In 1981, we diagnosed our first patient with AIDS at the San Diego VA Medical Center. At that time, AIDS was a death sentence and our patient care primarily involved delaying death and minimizing suffering.
With the remarkable development of drugs to treat HIV infection, nowadays most all of our patients with HIV infection are controlling their infection and can expect decades of disease-free survival. It is noteworthy that VA is the largest single provider of care for HIV infection in the United States. In calendar year 2015, VA served nearly 28,000 Veterans receiving care for HIV disease.
As a physician and researcher in the VA system for more than 40 years, I have had a gratifying career. I have seen the transformation of outcomes for Veterans with this chronic viral infection. I have also conducted research in the San Diego VA that helped with the development of many of the newer HIV drugs, that discovered HIV drug resistance, and that documented that the excellent new treatments for HIV could fully suppress the infection, but not cure it.

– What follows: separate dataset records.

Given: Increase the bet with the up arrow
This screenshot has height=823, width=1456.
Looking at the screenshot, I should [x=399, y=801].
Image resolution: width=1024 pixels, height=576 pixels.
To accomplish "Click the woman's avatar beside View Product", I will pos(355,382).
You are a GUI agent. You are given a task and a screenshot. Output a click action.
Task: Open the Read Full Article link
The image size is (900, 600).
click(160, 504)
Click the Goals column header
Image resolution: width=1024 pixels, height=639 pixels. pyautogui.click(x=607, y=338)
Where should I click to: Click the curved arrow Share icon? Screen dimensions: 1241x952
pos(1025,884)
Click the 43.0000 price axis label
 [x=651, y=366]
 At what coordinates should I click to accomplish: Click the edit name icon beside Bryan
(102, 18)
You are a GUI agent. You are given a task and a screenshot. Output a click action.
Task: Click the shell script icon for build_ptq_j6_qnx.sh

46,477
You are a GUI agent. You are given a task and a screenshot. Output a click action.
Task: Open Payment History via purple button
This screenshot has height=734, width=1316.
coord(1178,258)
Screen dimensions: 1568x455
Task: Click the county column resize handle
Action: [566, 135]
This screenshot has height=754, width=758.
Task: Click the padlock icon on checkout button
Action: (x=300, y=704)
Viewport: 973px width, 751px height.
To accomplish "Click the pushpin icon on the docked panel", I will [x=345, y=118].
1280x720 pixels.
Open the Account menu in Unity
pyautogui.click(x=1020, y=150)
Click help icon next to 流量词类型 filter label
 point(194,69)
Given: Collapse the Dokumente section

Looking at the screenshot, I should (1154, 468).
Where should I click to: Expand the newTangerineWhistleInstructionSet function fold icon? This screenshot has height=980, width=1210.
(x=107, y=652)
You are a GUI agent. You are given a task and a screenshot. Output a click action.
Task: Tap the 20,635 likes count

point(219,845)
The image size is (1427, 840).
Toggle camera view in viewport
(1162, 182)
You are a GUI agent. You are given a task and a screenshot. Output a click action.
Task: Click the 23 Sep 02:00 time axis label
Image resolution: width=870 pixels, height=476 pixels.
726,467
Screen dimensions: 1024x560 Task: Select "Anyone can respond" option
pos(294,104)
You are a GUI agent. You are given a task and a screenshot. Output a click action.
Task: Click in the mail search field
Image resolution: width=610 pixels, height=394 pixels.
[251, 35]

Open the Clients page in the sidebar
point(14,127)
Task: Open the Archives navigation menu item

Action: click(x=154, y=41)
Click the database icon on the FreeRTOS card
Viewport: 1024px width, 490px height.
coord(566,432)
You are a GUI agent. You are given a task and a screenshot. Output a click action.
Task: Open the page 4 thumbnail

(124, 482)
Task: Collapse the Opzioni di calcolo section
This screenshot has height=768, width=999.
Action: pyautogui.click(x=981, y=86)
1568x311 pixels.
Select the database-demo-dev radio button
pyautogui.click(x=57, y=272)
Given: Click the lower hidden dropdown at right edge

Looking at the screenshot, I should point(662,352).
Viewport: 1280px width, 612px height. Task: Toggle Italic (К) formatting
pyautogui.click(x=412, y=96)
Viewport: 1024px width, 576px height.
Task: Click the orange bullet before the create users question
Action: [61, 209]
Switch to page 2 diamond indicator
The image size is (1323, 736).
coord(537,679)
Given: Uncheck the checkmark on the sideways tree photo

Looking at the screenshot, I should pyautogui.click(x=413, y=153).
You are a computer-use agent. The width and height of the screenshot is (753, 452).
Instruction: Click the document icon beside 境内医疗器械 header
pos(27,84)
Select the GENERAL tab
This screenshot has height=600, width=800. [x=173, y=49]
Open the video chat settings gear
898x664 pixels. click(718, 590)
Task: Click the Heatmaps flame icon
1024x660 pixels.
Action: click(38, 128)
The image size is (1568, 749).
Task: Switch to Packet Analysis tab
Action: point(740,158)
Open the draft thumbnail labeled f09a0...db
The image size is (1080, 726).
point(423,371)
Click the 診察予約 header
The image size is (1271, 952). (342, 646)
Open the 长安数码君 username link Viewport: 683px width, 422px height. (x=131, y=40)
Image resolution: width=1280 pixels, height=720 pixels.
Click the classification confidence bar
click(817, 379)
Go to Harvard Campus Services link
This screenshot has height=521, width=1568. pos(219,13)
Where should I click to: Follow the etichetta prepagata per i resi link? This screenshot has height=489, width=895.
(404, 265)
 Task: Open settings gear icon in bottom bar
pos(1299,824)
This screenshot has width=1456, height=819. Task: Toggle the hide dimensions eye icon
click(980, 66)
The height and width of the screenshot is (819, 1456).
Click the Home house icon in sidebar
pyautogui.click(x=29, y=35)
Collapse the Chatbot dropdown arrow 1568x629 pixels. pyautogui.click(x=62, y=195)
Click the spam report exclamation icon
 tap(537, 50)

Our discovery of HIV drug resistance has resulted in the recommendation of drug-resistance tests to manage every HIV patient worldwide, including all the Veterans under our care. The successes achieved in resource-rich countries for treating HIV infection have now been extended to low- and middle-income countries, where most of the 37 million people living with HIV infection reside, but where fewer than half of these people have access to treatment. Of note, over 39 million people worldwide have already died of AIDS.
Thus despite some remarkable successes, it is clear that in addition to figuring out how to provide treatment to those without access, we still have much more to do. Two million new infections are still occurring every year globally, with 45,000 of these occurring in the United States, including among Veterans.
So we cannot bask in our accomplishments. We need to expand and implement more and better treatment and prevention efforts. In addition, research needs to be supported to develop a vaccine for HIV. This would be the most effective tool for prevention, although it remains a very challenging scientific goal.
A second challenging scientific goal is to develop a strategy to cure HIV infection that would permit long-term survival without the need for drug treatment. Research efforts at the San Diego VA are targeting this goal. However, it will be a difficult, long-term effort.
VA has played and continues to play a major role in the care of our Veterans with HIV infection, and VA research has made major contributions to transform these infections to manageable diseases globally. Nevertheless, much more needs to be done in the areas of treatment and prevention, and opportunities to make major research contributions still need to be supported.
About the author: Dr. Douglas D. Richman, a pioneer in HIV research, is a physician-researcher at the VA San Diego Health Care System and director of the Center for AIDS Research at the University of California, San Diego. He received the William S. Middleton Award—VA highest award for biomedical investigators—in 2002 for his discoveries relating to HIV drug resistance.